Amy Hunt entra nella storia dell’atletica europea e lo fa con la maglia di Assindustria Sport. A Birmingham 2026 la sprinter britannica firma un Europeo semplicemente straordinario, chiudendo la rassegna con un poker di medaglie d’oro che la proietta tra le grandi dello sprint internazionale. Dopo i successi nei 100 metri, nei 200 e nella 4×100 femminile, Hunt completa l’opera conquistando anche la nuova staffetta 4×100 mista, portando la Gran Bretagna a un trionfo da record: 39.97, prima formazione europea della storia a scendere sotto i 40 secondi nella specialità.
Quattro finali, quattro ori in sette giorni. Una sequenza che racconta meglio di qualsiasi parola la dimensione dell’impresa. Hunt ha dominato la velocità con una naturalezza che appartiene solo alle campionesse vere, confermando la qualità del lavoro svolto negli ultimi anni sotto la guida di Marco Airale e la solidità di un percorso che l’ha portata a essere una delle figure più attese della rassegna continentale.

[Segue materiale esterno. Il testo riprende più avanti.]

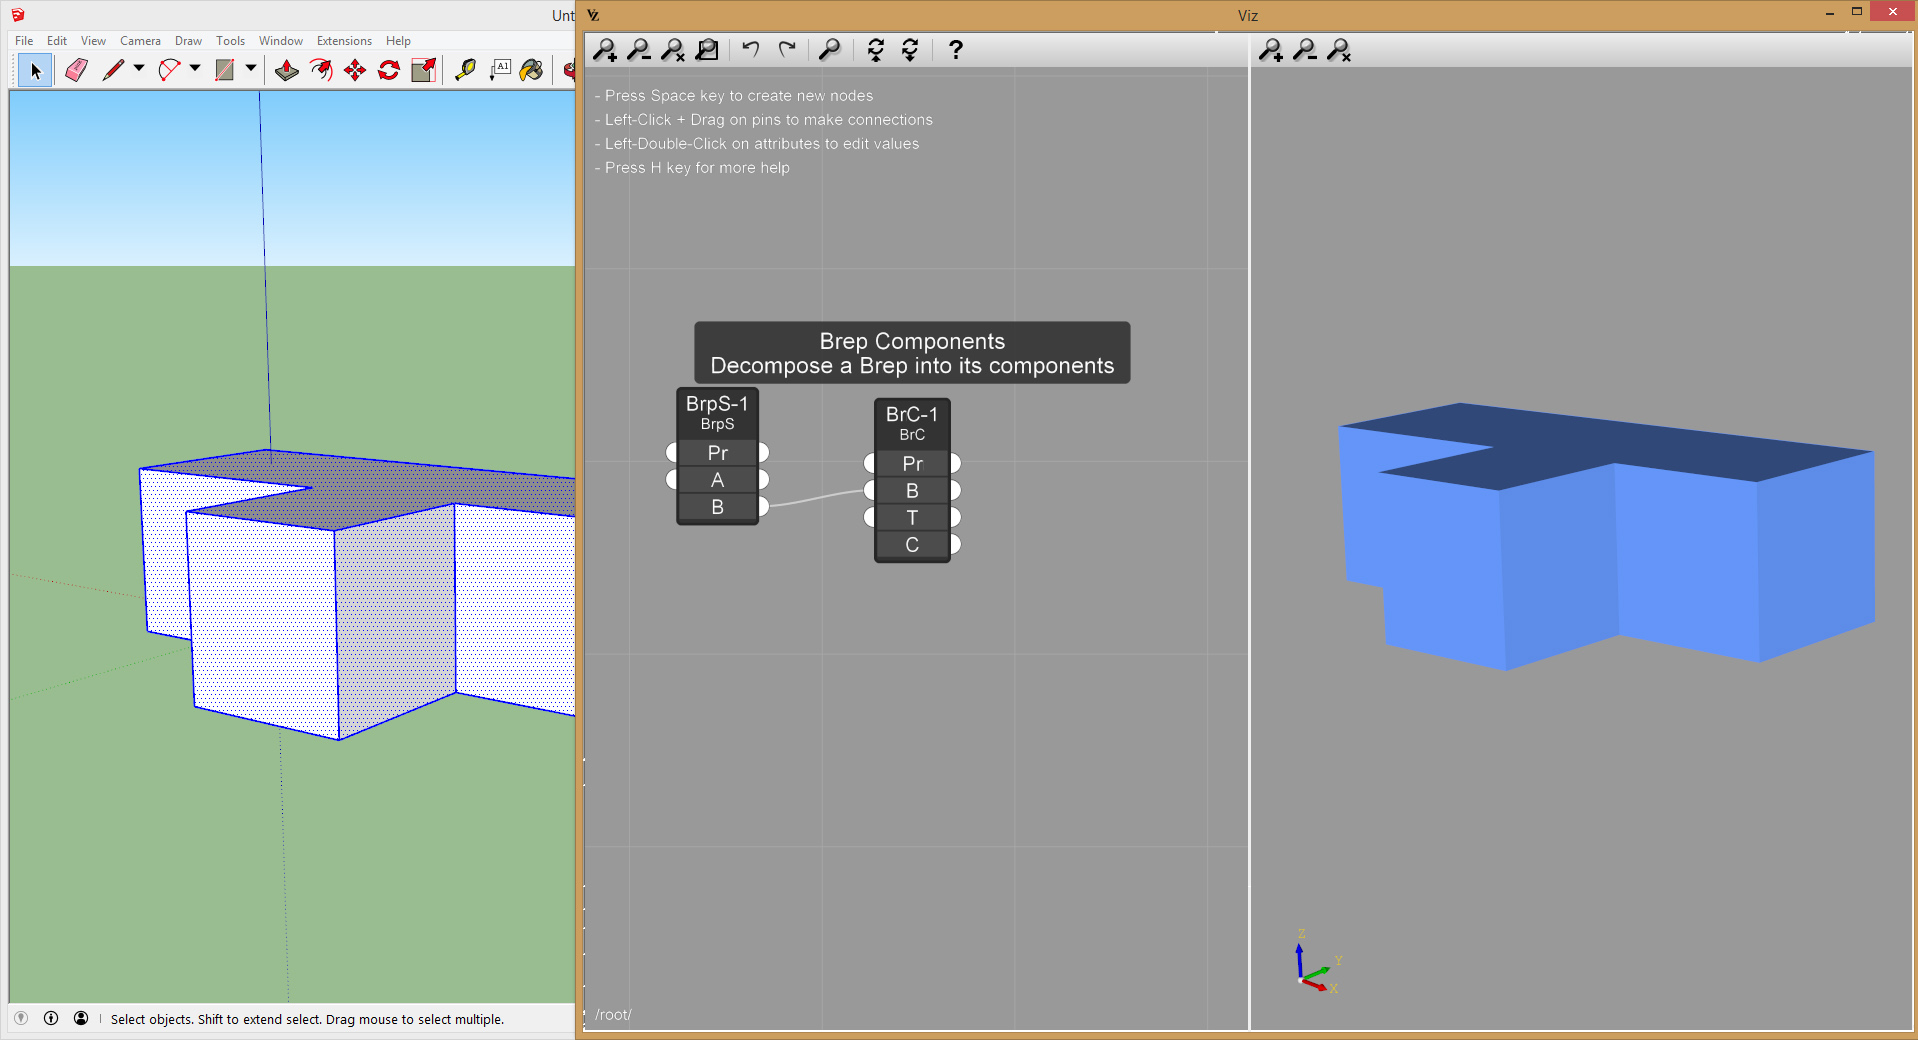Click the T output pin on BrC-1
This screenshot has height=1040, width=1918.
955,518
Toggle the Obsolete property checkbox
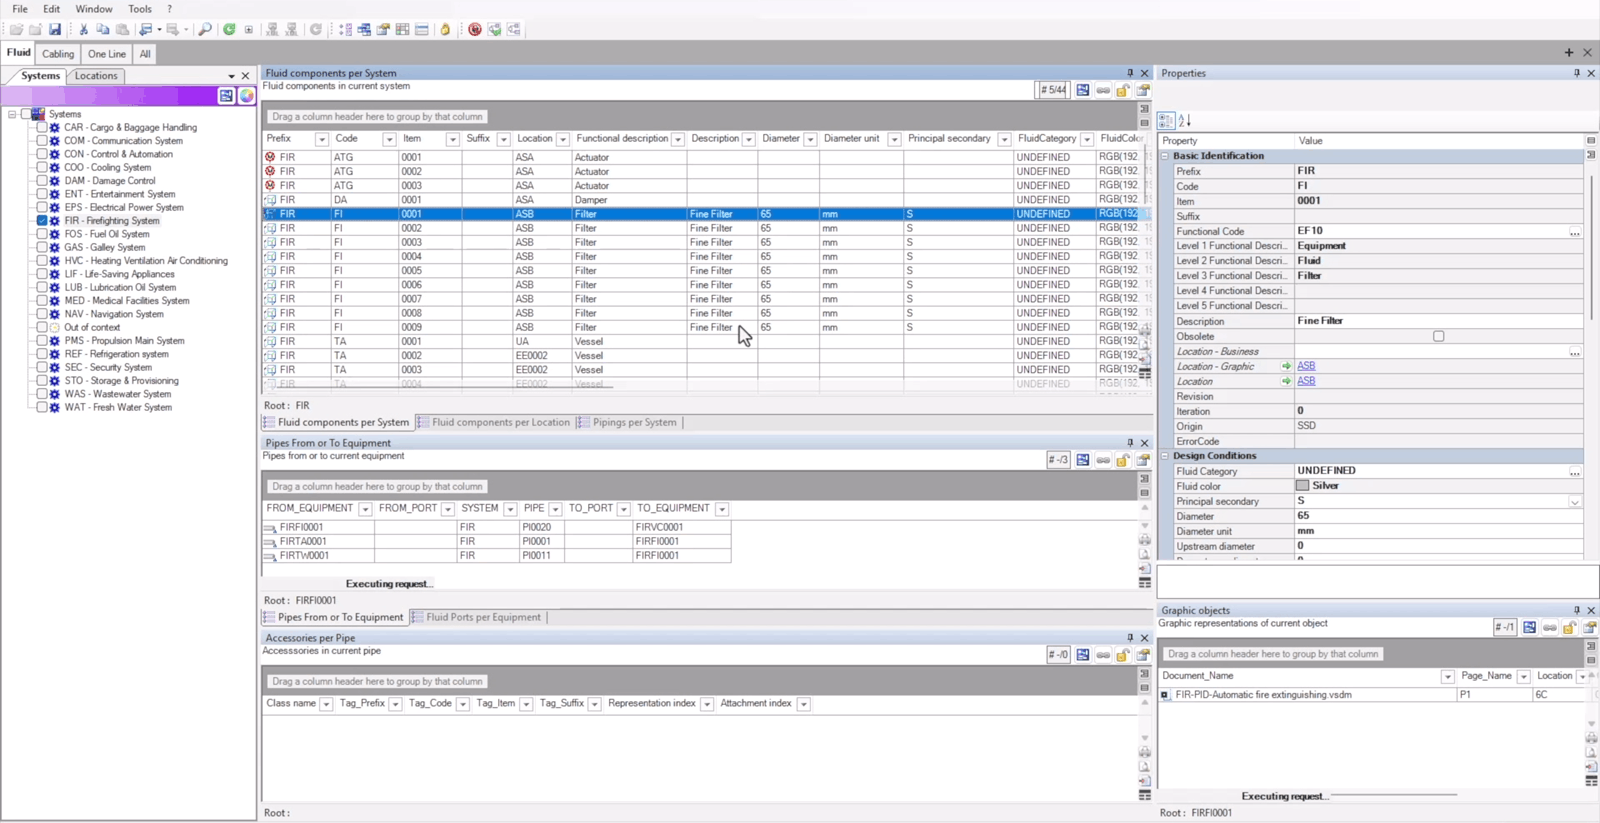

Il suo Europeo era iniziato con un titolo che valeva già mezza consacrazione: l’oro nei 100 metri, vinto in 11 netti, una prova di forza che l’ha messa subito al centro della scena. Ma la britannica non si è fermata lì. Due giorni dopo ha completato la doppietta dello sprint, conquistando anche i 200 metri con un autorevole 22.19, davanti all’irlandese Rhasidat Adeleke e alla connazionale Dina Asher-Smith. Due gare individuali, due titoli europei: un segnale chiaro, definitivo, della sua crescita e della sua capacità di competere ai massimi livelli.
Poi è arrivata la staffetta femminile, un successo che parla ancora più Assindustria Sport. Nel quartetto britannico, infatti, insieme a Hunt c’era anche Imani Lansiquot, altra atleta gialloblù. Dina Asher-Smith, Amy Hunt, Success Eduan e Lansiquot hanno dominato la finale in 42.05, miglior prestazione europea dell’anno, aggiungendo un nuovo tassello alla collezione di medaglie della sprinter.
Infine, la 4×100 mista. L’ultima gara, l’ultimo oro, quello che ha trasformato un grande Europeo in un Europeo leggendario. Hunt ha guidato la Gran Bretagna al traguardo in 39.97, un tempo che entra direttamente negli annali e che chiude una settimana perfetta.
Per Amy Hunt, per Assindustria Sport, per chi ha seguito passo dopo passo la sua crescita, Birmingham 2026 resterà un capitolo indelebile. Quattro ori, una leadership tecnica e mentale che non lascia dubbi, la conferma di un talento che continua a brillare. E la sensazione che questa storia, per quanto già straordinaria, abbia ancora molto da raccontare.